--- START OF Information given ---

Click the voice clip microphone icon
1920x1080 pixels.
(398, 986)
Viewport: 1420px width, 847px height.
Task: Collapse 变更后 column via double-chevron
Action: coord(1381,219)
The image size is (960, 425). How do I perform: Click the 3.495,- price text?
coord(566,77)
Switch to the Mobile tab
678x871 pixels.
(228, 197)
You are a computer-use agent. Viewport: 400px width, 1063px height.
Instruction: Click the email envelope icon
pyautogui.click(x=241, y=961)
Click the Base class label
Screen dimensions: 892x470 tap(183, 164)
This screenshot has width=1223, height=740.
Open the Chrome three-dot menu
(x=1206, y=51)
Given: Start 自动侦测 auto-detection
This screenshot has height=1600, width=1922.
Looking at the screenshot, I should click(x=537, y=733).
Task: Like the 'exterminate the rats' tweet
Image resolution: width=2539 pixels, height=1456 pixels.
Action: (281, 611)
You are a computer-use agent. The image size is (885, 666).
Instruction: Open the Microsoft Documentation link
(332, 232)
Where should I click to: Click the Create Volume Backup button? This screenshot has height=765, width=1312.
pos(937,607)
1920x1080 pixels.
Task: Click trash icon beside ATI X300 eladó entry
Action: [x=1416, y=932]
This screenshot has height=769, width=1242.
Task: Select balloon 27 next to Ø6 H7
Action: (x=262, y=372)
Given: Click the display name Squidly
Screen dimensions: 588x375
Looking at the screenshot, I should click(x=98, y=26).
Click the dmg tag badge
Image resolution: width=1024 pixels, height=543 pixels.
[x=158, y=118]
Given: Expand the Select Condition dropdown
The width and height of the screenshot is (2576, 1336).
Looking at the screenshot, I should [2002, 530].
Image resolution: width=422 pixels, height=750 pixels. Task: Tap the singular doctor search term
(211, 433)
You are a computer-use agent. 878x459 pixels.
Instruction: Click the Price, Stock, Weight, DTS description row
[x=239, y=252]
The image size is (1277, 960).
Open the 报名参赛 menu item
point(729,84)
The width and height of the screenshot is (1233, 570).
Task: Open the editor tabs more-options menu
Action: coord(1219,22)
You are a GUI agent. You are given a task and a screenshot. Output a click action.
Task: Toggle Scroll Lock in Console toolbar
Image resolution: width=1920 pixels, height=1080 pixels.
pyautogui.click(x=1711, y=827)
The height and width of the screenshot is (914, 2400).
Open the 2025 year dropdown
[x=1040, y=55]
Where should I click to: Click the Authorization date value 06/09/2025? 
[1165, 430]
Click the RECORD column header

--- END OF Information given ---

## What you should do
Copy all of the data above word for word, keeping every line and leaving nothing out.

## Solution to this problem
Click the voice clip microphone icon
1920x1080 pixels.
(398, 986)
Viewport: 1420px width, 847px height.
Task: Collapse 变更后 column via double-chevron
Action: coord(1381,219)
The image size is (960, 425). How do I perform: Click the 3.495,- price text?
coord(566,77)
Switch to the Mobile tab
678x871 pixels.
(228, 197)
You are a computer-use agent. Viewport: 400px width, 1063px height.
Instruction: Click the email envelope icon
pyautogui.click(x=241, y=961)
Click the Base class label
Screen dimensions: 892x470 tap(183, 164)
This screenshot has width=1223, height=740.
Open the Chrome three-dot menu
(x=1206, y=51)
Given: Start 自动侦测 auto-detection
This screenshot has height=1600, width=1922.
Looking at the screenshot, I should click(x=537, y=733).
Task: Like the 'exterminate the rats' tweet
Image resolution: width=2539 pixels, height=1456 pixels.
Action: (281, 611)
You are a computer-use agent. The image size is (885, 666).
Instruction: Open the Microsoft Documentation link
(332, 232)
Where should I click to: Click the Create Volume Backup button? This screenshot has height=765, width=1312.
pos(937,607)
1920x1080 pixels.
Task: Click trash icon beside ATI X300 eladó entry
Action: [x=1416, y=932]
This screenshot has height=769, width=1242.
Task: Select balloon 27 next to Ø6 H7
Action: (x=262, y=372)
Given: Click the display name Squidly
Screen dimensions: 588x375
Looking at the screenshot, I should click(x=98, y=26).
Click the dmg tag badge
Image resolution: width=1024 pixels, height=543 pixels.
[x=158, y=118]
Given: Expand the Select Condition dropdown
The width and height of the screenshot is (2576, 1336).
Looking at the screenshot, I should [2002, 530].
Image resolution: width=422 pixels, height=750 pixels. Task: Tap the singular doctor search term
(211, 433)
You are a computer-use agent. 878x459 pixels.
Instruction: Click the Price, Stock, Weight, DTS description row
[x=239, y=252]
The image size is (1277, 960).
Open the 报名参赛 menu item
point(729,84)
The width and height of the screenshot is (1233, 570).
Task: Open the editor tabs more-options menu
Action: coord(1219,22)
You are a GUI agent. You are given a task and a screenshot. Output a click action.
Task: Toggle Scroll Lock in Console toolbar
Image resolution: width=1920 pixels, height=1080 pixels.
pyautogui.click(x=1711, y=827)
The height and width of the screenshot is (914, 2400).
Open the 2025 year dropdown
[x=1040, y=55]
Where should I click to: Click the Authorization date value 06/09/2025? 
[1165, 430]
Click the RECORD column header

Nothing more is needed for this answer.